Alors que le meurtre de Kotsha Kono Bernadette employée de la Sosucam n’a pas encore livré tous ses secrets, voici qu’arrive l’assassinat tragique de l’étudiante Nyandomo Manga Manuella.
Il y a quelques jours, nous étions informés de l’assassinat à Nkoteng de Kotsha Kono Bernadette, jeune femme de 25 ans, employée à la Socucam.
Dans la nuit du 14 juin 2025, Kotsha Kono Bernadette, de retour chez elle au quartier Adom, frappait à la porte de son domicile afin que ses enfants lui ouvrent. Elle a soudainement été attaquée à la machette par un individu dont l’identité demeure un mystère et malgré ses tentatives d’échapper à son agresseur, la victime a été tranchée à la machette, sur plusieurs endroits de son corps, dont la dernière attaque au cou, comme nous le confirme une collègue à elle.
Transportée aux urgences, la mère de 4 enfants va rendre l’âme. Son époux absent au moment du drame sera ainsi informé de la tragédie qui secoue fortement la localité d’Adom ainsi que la famille de la victime. L’assassin selon nos sources aurait laissé sur le lieu du drame, un sachet de whisky, son blouson ensanglanté, un manteau et des chaussures.

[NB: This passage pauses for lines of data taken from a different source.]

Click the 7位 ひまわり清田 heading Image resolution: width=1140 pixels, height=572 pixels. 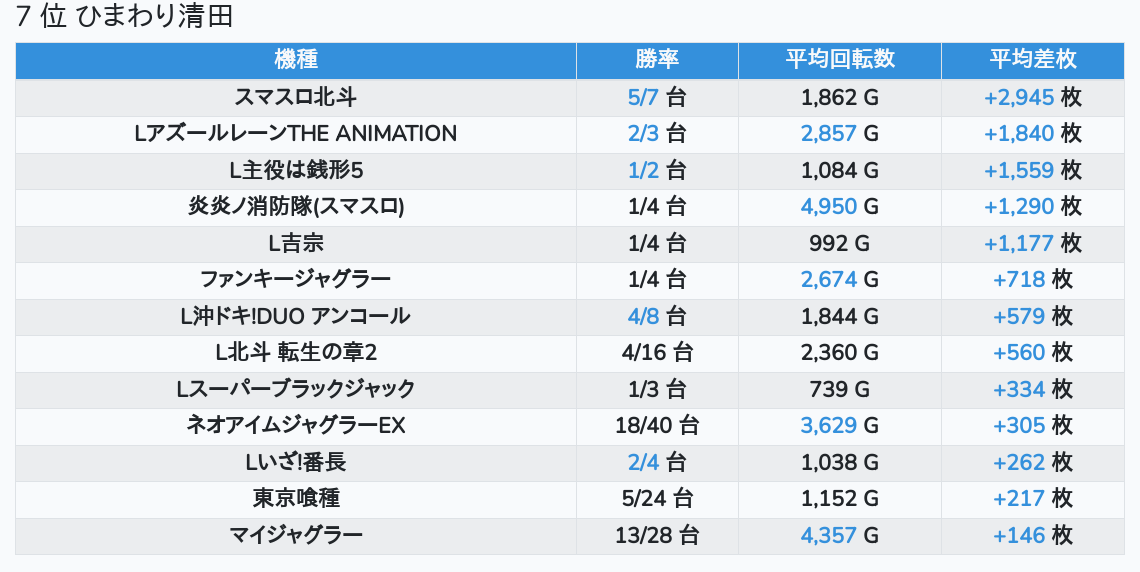tap(125, 17)
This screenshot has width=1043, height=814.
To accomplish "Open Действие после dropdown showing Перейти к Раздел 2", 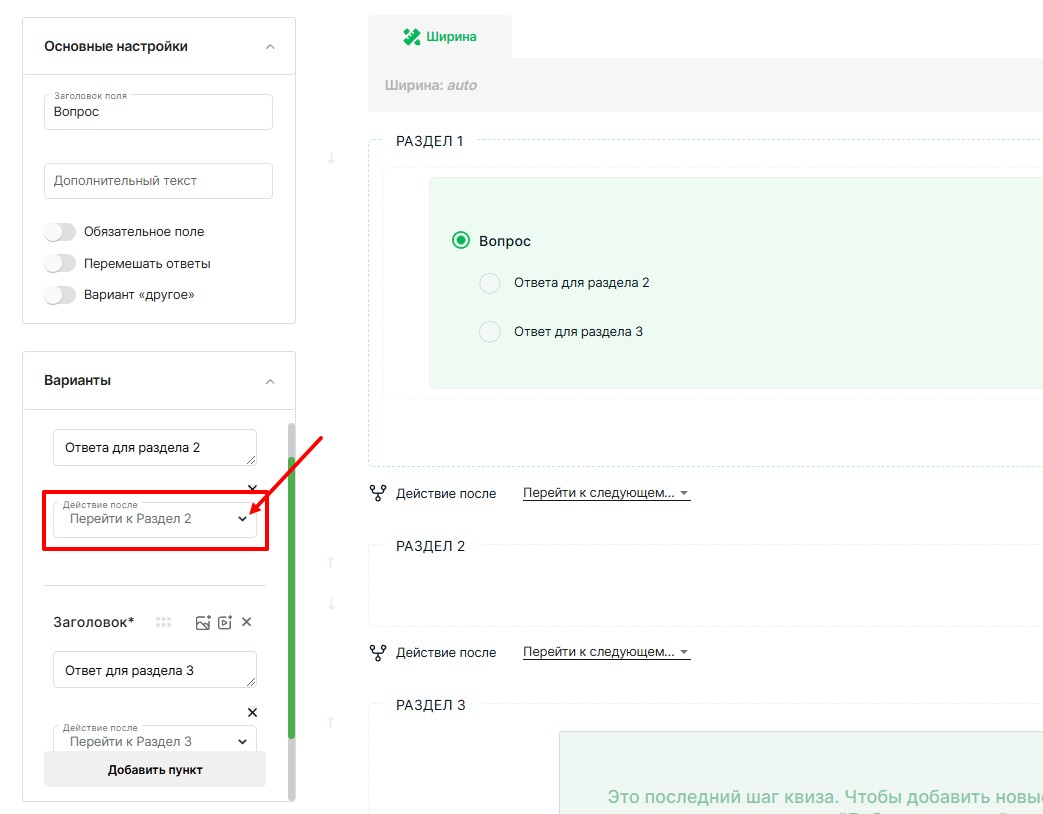I will point(155,519).
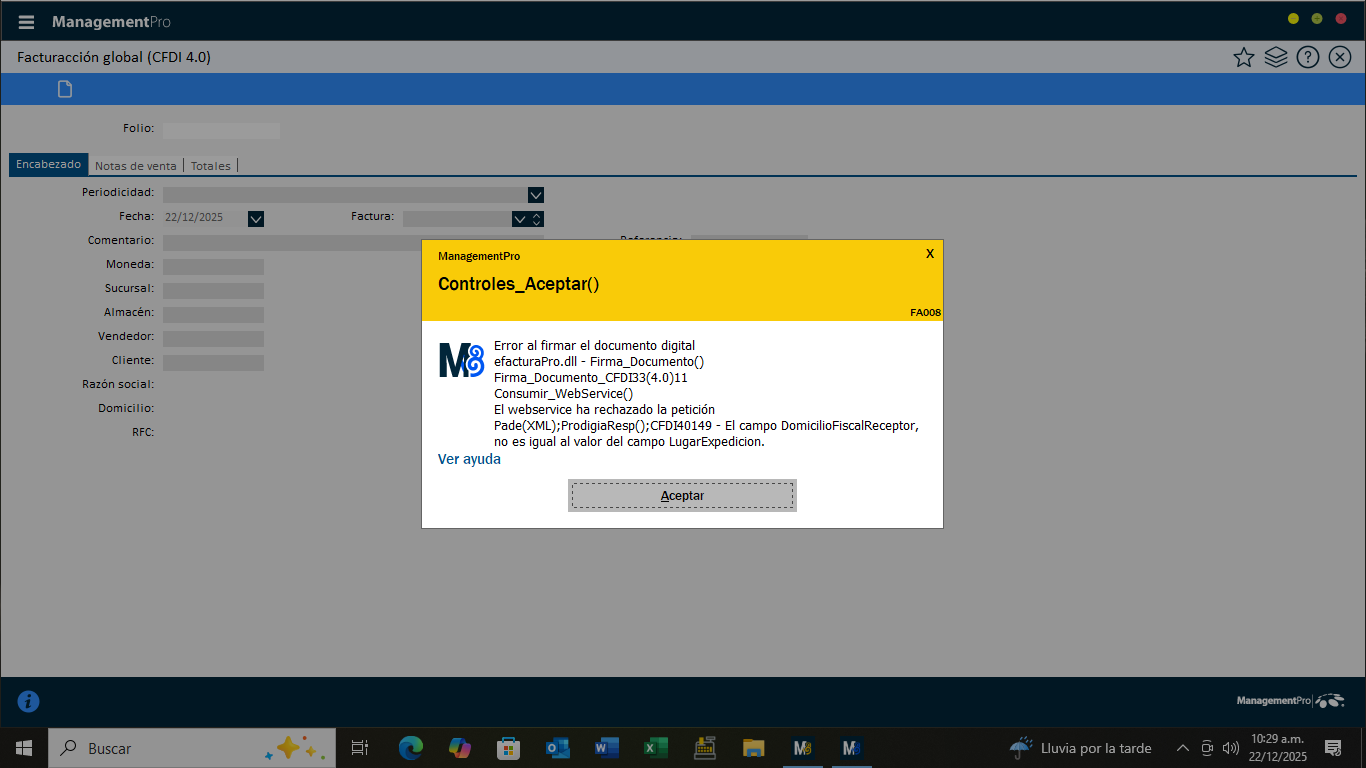Expand the Factura series dropdown

pos(519,219)
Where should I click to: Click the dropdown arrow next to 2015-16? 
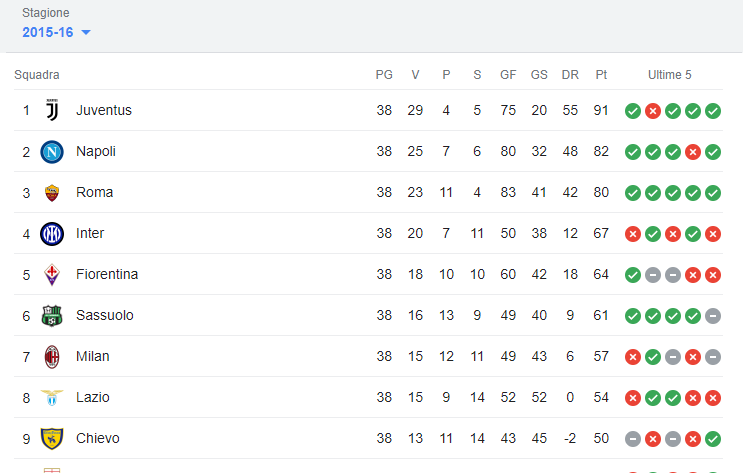86,33
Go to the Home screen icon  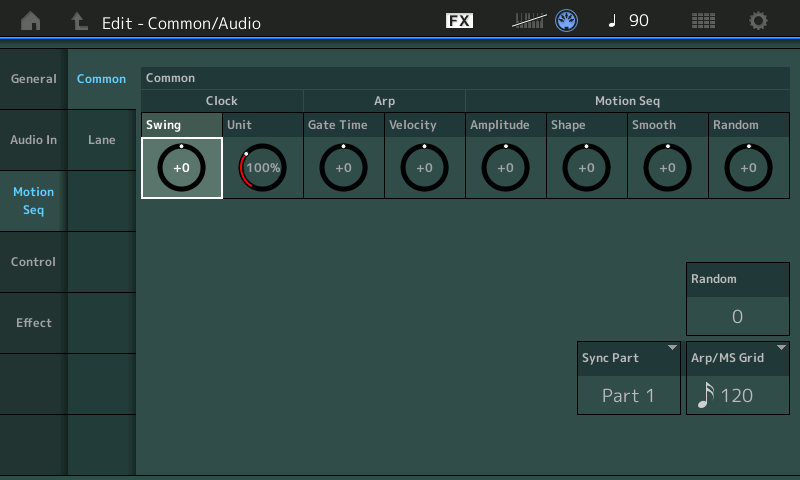coord(31,21)
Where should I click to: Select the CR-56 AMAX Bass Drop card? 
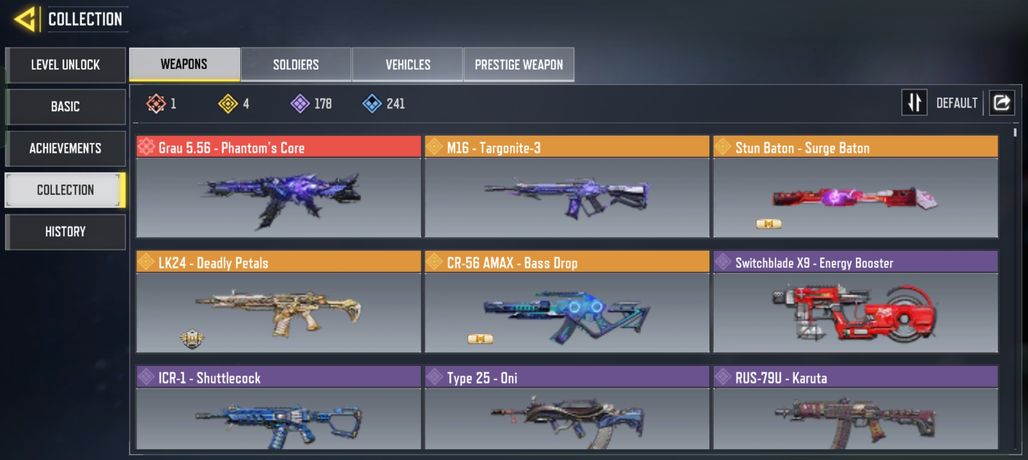(567, 301)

Et sept jours plus tard, c’est une autre femme du groupe Somdia qui a été victime de kidnapping et assassinat. Nyandomo Manga Manuella, 24 ans, rentrait du travail lorsqu’elle a donné signe de vie pour la dernière fois au quartier omnisport le vendredi 20 juin 2025. Le lendemain un message était envoyé à ses parents à partir de son téléphone, informant de son kidnapping et d’une demande de rançon de 1 800 000fcfa (un million huit cent mille francs cfa). Le même jour, le corps de l’étudiante en deuxième année de thèse en sciences économiques à l’université de Yaounde 2, était découvert dans la broussaille au quartier Fougerolles à Yaoundé. La dépouille mutilée a été soustraite de ses parties intimes.
Deux crimes qui viennent porter à 42 le nombre de victimes de féminicides comptabilisés par Griote depuis le début de l’année 2025. Ils indiquent également le taux d’insécurité qui va grandissant dans nos localités.